Even though high school is over now.
Though she still had no idea what to do once those electric thoughts were there. She raced downstairs in such a fury that Pod peeped his head out of his cupboard. What do, he chittered. What happen? While she rifled through the guidebook for an answer.
Something like how to see through an illusion, she thought. But there was nothing, there was nothing—as if illusions like that didn't exist. There was no magical amulet the Jerks could have used, no all-powerful staff that made you see things that weren't real. It was useless, utterly useless, and to the point where she set everything aside. She put her face in her hands, suddenly unsure of the reason she had believed this was anything but him betraying her.
And that was when she felt Pod's little hand on hers.
He tapped her gently. Then pointed at the page the guidebook had fallen open to.
Dad good, he said. Good good good.
So she looked, and there it was.
Seth's handwriting, under a bunch of words about how long it took to master flying.
OMG, he'd written.

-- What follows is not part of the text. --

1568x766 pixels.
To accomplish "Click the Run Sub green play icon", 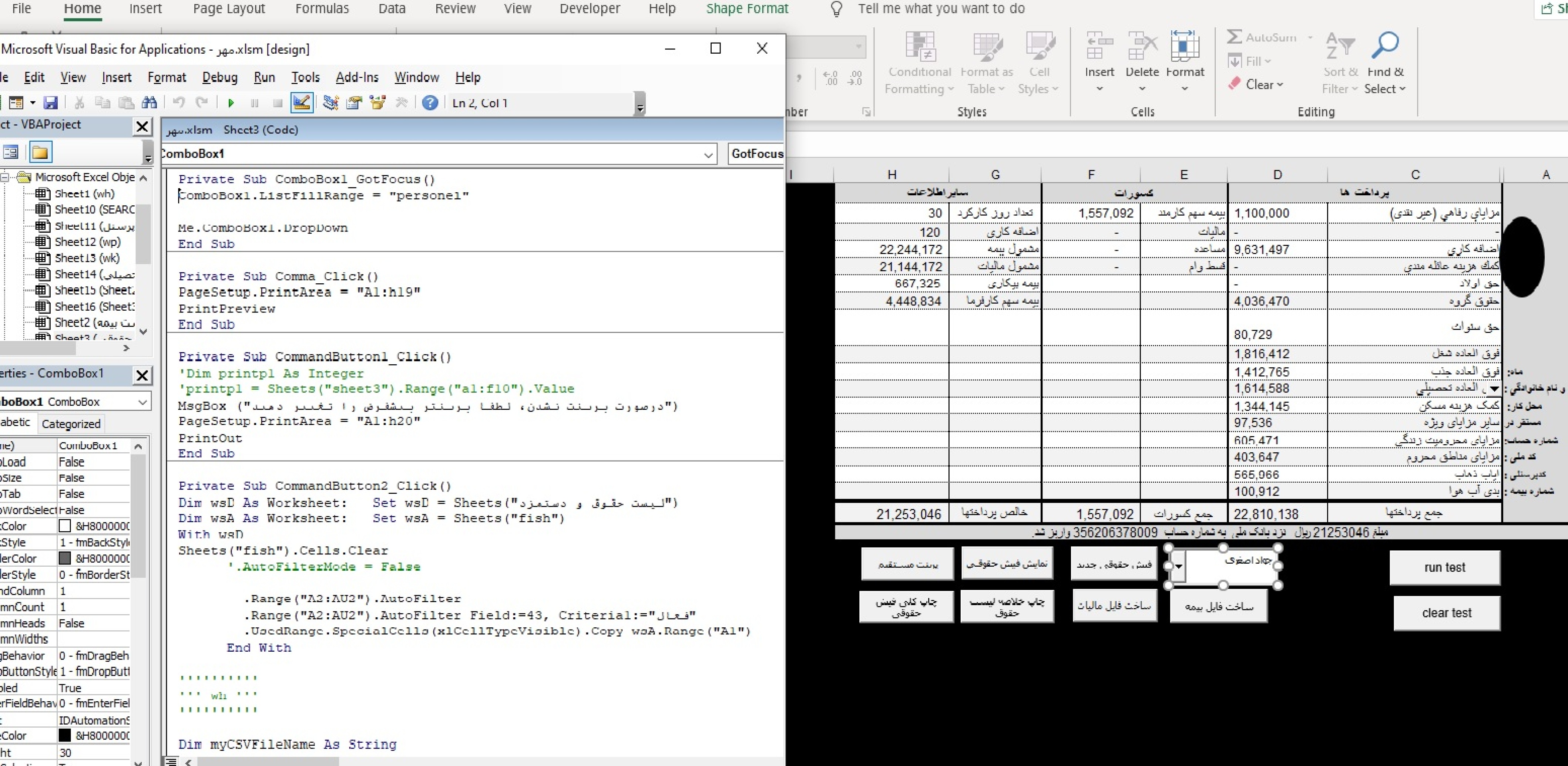I will tap(231, 103).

It only took you a day. You are AMAZING.
And suddenly her eyes were full of tears, and her heart was running away with her, and all she could think was you believed because he spent every second of the last month making all your fears unfounded, all your terror of hoping seem so sad, all your worries that something is wrong turn out so wonderfully that you've forgotten what wrong even is. He has tipped the scales back to it being okay to trust in something, singlehandedly.
And he did without even thinking you would ever see.
Then suddenly she knew exactly how to figure this out. As if it had only been uncertainty that held her back. But now that was gone, and the answer was so clear she didn't hesitate. She grabbed her bike from the hall, pedaled into town, and burst into Nancy's shop like a woman possessed. And she barely even paused when Nancy asked why she was in her pajamas and what on earth had happened and, "Oh gosh, should I call the police?"
She just showed Nancy the image on her phone screen. "Tell me what you see here," she demanded. Heart in her mouth, breath held.
And Nancy answered the only way Cassie knew she could: "I see those three jerkholes from high school with their arms around a department store mannequin for some inexplicable reason I probably don't want to know about." Puzzled, she looked at Cassie and smiled. "Does that help?"
But Cassie couldn't tell her how much it did. She was already furiously pedaling home.
To make some fucking werewolves pay.